When you reach a picture, pass over it; otherwise repeat the listing word for word.
*** LISTED RECORDS
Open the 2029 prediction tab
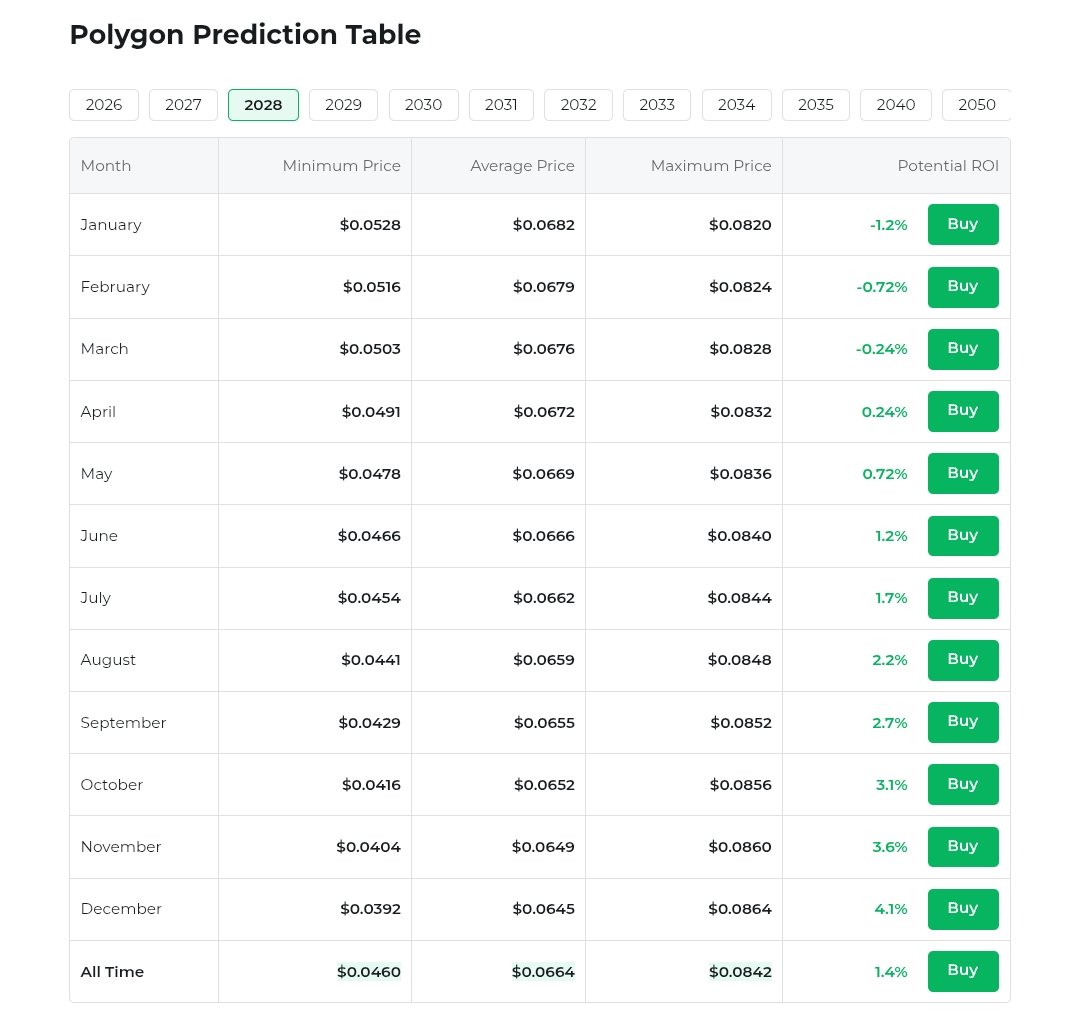This screenshot has height=1021, width=1080. click(x=343, y=105)
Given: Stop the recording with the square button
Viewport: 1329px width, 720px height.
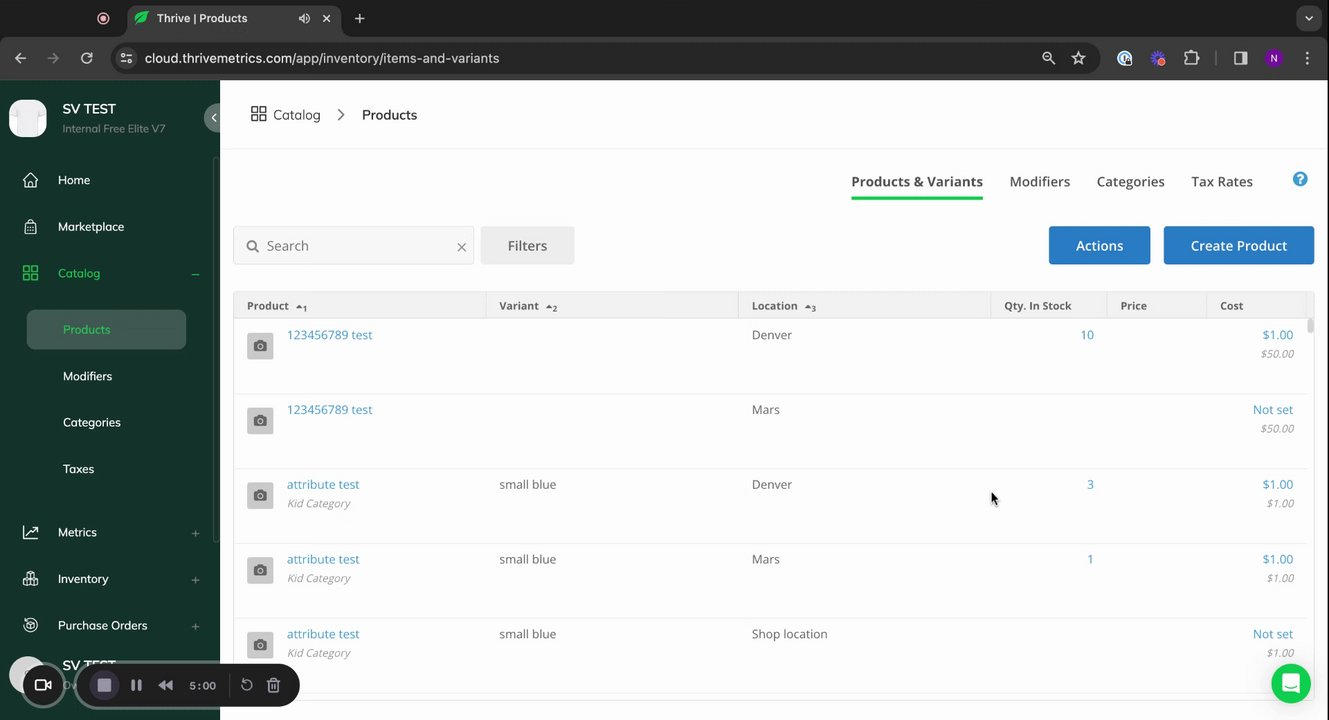Looking at the screenshot, I should (104, 685).
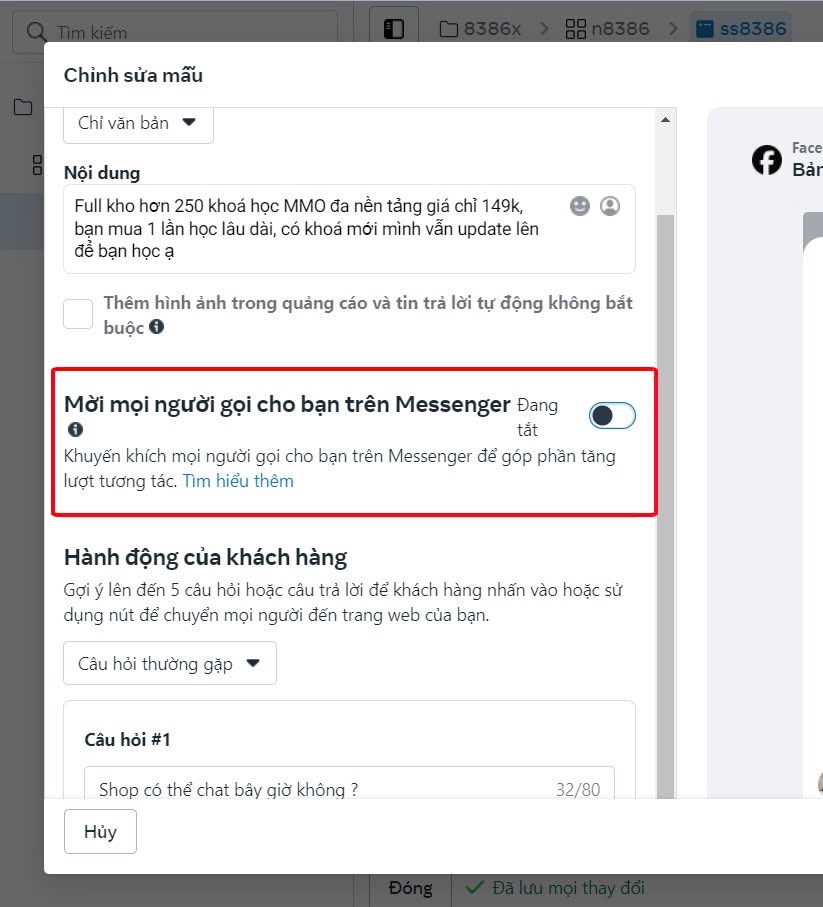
******
◆ **EXERCISE SOLUTION**:
Open the 2029 prediction tab
This screenshot has height=1021, width=1080. click(x=343, y=105)
Given: Stop the recording with the square button
Viewport: 1329px width, 720px height.
Looking at the screenshot, I should (104, 685).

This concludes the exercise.